Customers shop at a Best Buy store on August 24, 2021 in Chicago, Illinois. Best Buy saw a nearly 20% increase in sales in the second quarter as consumers purchased electronics to accommodate lifestyle changes related to the ongoing pandemic.
Scott Olson | Getty Images
Best Buy beat Wall Street’s revenue estimates for the fiscal first quarter even as customers faced high levels of inflation and the company outpaced a year-ago period fueled by the stimulus of Covid.
The shares were roughly flat in premarket trading after rising about 9% earlier.
Here’s how the retailer fared in the three months to April 30 compared to what Wall Street expected, according to a Refinitiv analyst survey:
- Earnings per share: $1.57 adjusted vs. $1.61 expected
- Revenue: $10.65 billion vs. $10.41 billion expected
Best Buy’s first-quarter net income fell to $341 million, or $1.49 per share, from $595 million, or $2.32 per share, a year earlier. Excluding items, it earned an adjusted $1.61 per share.
Net sales fell to $10.41 billion from $11.64 billion a year earlier.
Best Buy’s same-store sales fell 8% from the year-ago period, better than the 8.6% decline analysts expected, according to FactSet.
Investors scoured retail earnings for signs of the health of the US consumer with inflation at its highest level in four decades. With Best Buy, some feared the company was particularly vulnerable to a pullback. It faced tough comparisons with a quarter a year ago of pandemic-fueled demand for home theaters, computer monitors and kitchen appliances. This boosted same-store sales by 37.3%.
Best Buy also told Wall Street at an Investor Day in March that sales would be weaker after two years of very high demand. However, chief financial officer Matt Bilunas said the company ultimately forecast demand to exceed pre-pandemic sales over the next few years.

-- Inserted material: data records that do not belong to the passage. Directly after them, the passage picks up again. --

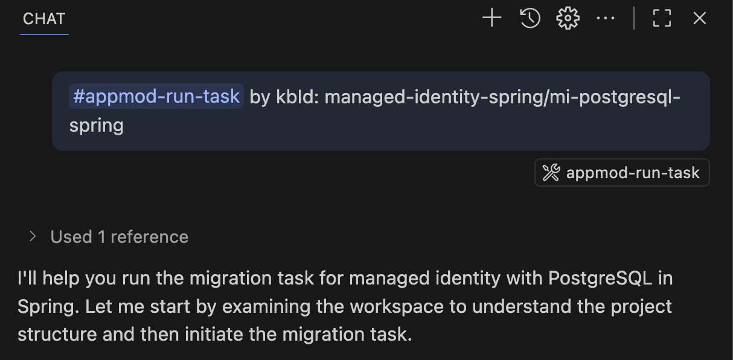Click the kbId text in the prompt message

pos(291,96)
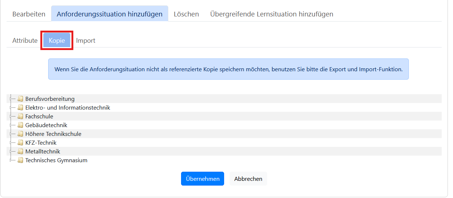Viewport: 453px width, 198px height.
Task: Open the Löschen tab
Action: coord(186,14)
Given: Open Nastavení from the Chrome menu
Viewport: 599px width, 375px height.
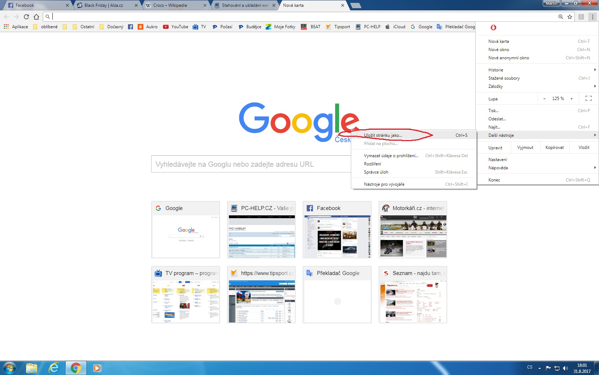Looking at the screenshot, I should (498, 160).
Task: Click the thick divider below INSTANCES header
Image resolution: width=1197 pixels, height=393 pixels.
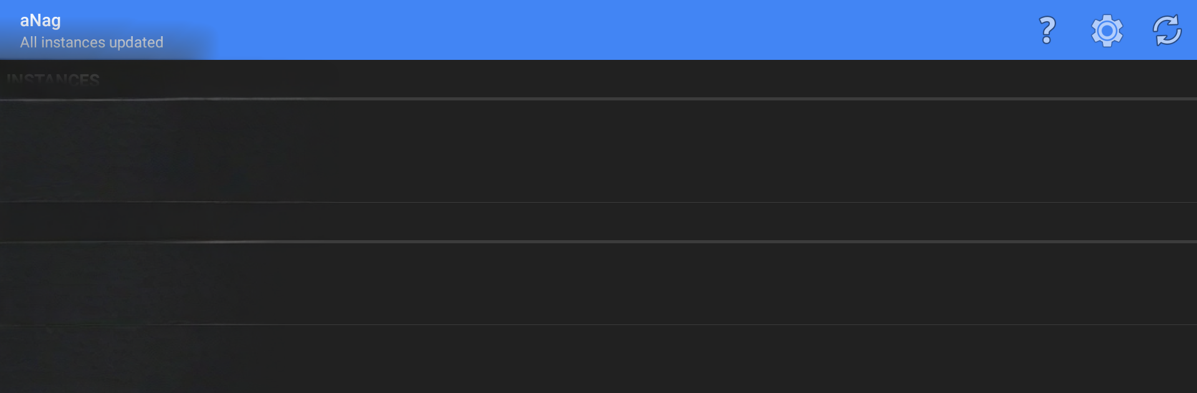Action: (599, 99)
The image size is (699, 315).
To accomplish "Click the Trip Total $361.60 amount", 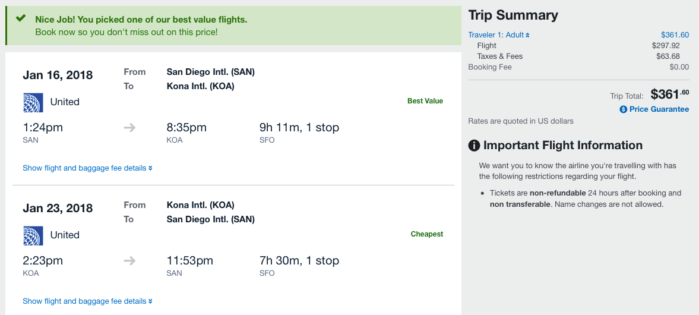I will (x=669, y=94).
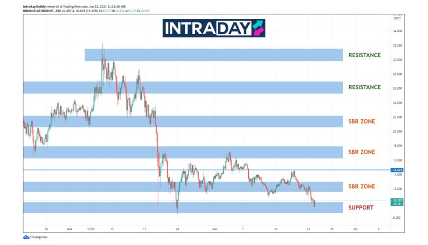This screenshot has width=428, height=245.
Task: Select the top RESISTANCE label near 30.000
Action: click(364, 55)
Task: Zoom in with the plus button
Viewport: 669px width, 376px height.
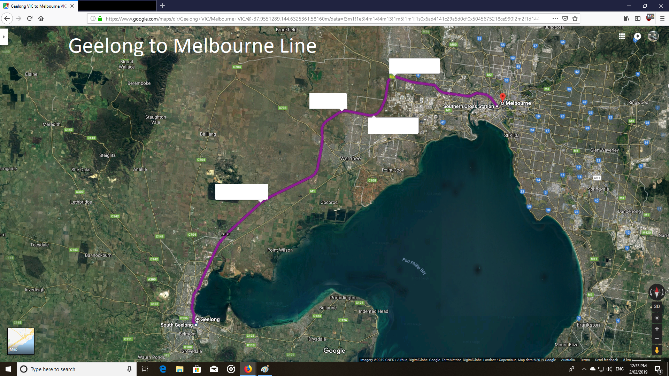Action: 657,329
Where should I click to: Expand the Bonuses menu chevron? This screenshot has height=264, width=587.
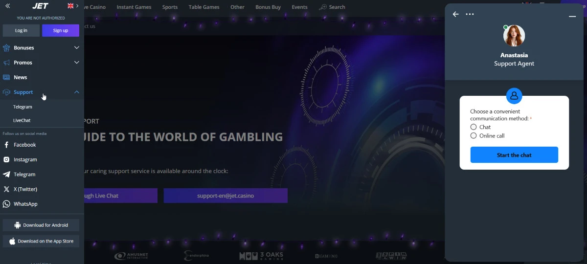(x=77, y=48)
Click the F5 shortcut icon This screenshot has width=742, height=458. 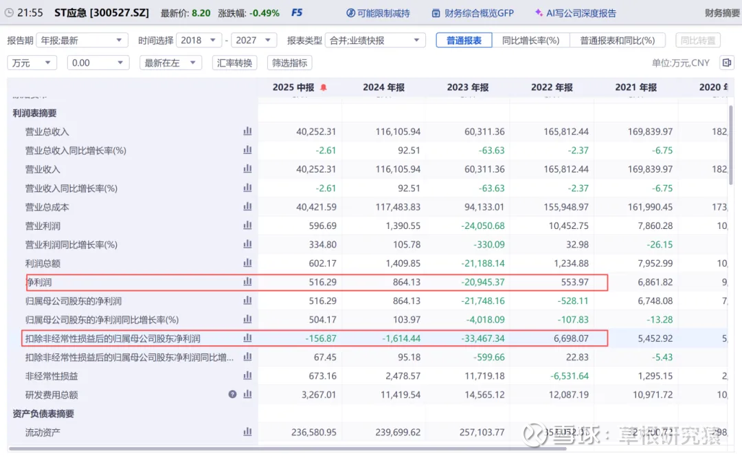pos(297,13)
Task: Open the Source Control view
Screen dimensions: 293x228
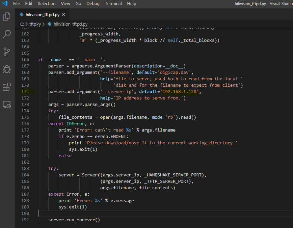Action: (x=7, y=52)
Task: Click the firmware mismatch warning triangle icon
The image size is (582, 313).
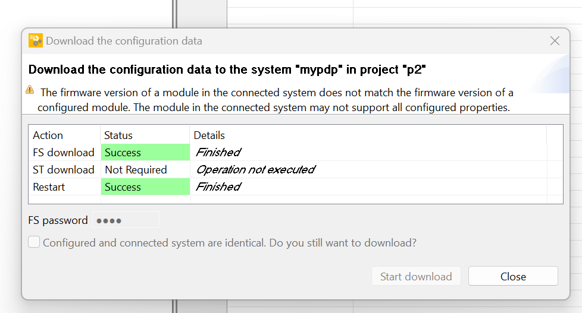Action: click(30, 90)

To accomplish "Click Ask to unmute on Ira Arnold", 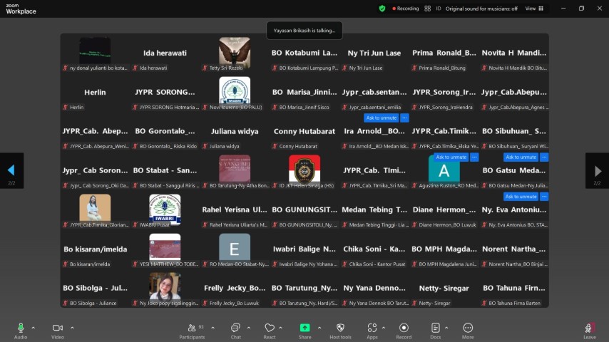I will pos(381,118).
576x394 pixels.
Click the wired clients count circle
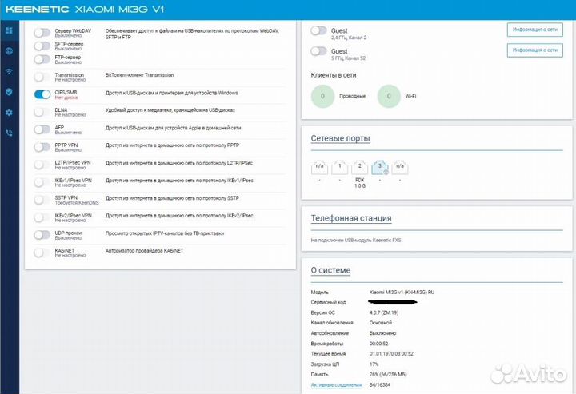coord(322,96)
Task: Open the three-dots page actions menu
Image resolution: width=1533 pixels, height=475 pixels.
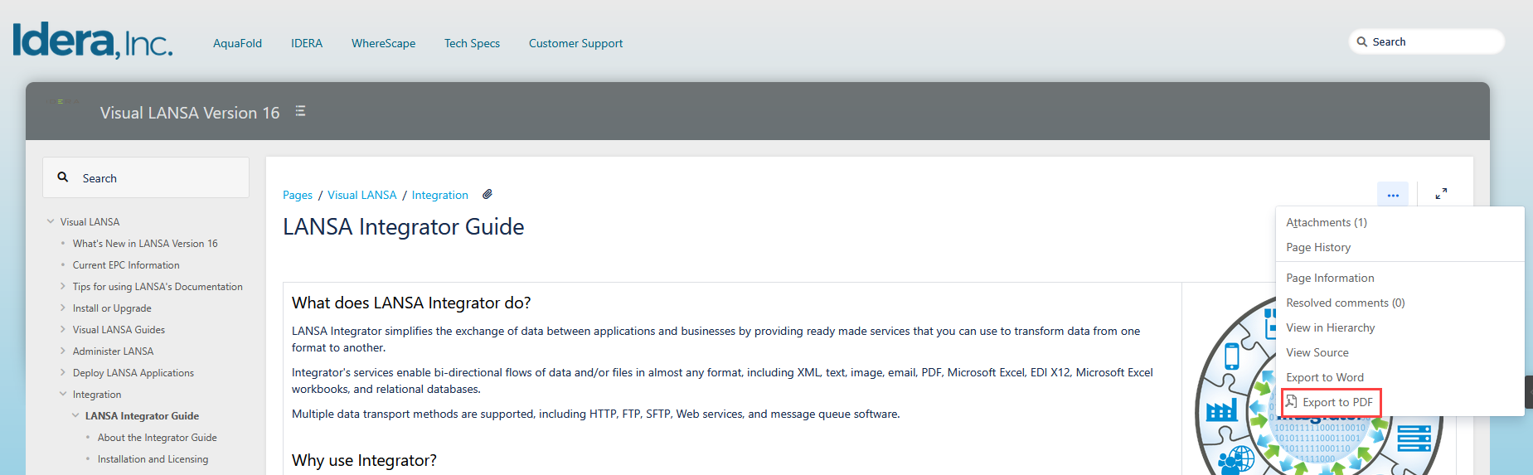Action: [1392, 195]
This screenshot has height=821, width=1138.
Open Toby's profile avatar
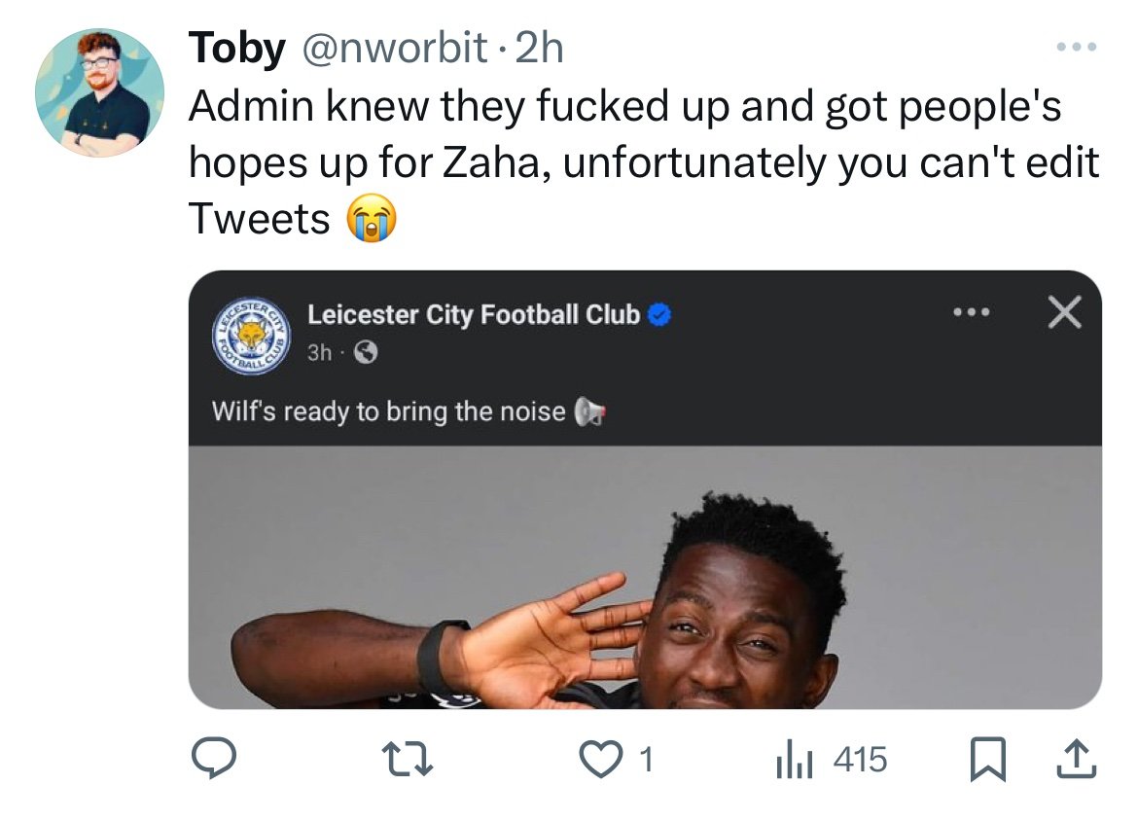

Heightened investor concerns at Walmart and Target last week. Both big-box retailers posted sales growth in the first fiscal quarter but fell short of Wall Street’s profit expectations as fuel and freight costs soared and consumer demand for higher-margin discretionary purchases fell. In particular, Target CEO Brian Cornell said customers skipped over bulky items like TVs and kitchen appliances — merchandise that Best Buy also sells.
Retailer results contributed to a sell-off on Wall Street last week, which dragged Best Buy’s stock to a 52-week low on Friday.
Those muted expectations likely set the stage for Wall Street’s positive reaction to Best Buy on Tuesday morning, even as the retailer cut its forecast and warned of tougher times ahead.
Best Buy said it now expects annual revenue of between $48.3 billion and $49.9 billion, down from an earlier outlook of $49.3 billion to $50.8 billion. He said same-store sales would decline between 3% and 6%, a steeper decline than the 1% to 4% decline he had previously anticipated. It expects adjusted earnings per share in the range of $8.40 to $9.00, compared to the previous outlook of $8.85 to $9.15.
CEO Corie Barry said in a press release that the economic backdrop has deteriorated since the company provided guidance at an investor day.
“These trends have continued into the second quarter and as a result we are revising our sales and profitability guidance for the year,” she said.
On Monday, shares rose less than 1% to close at $72.59. Shares of the company are down about 29% so far this year and underperform the S&P 500’s decline of about 17% year-to-date.
This story is developing. Please check for updates.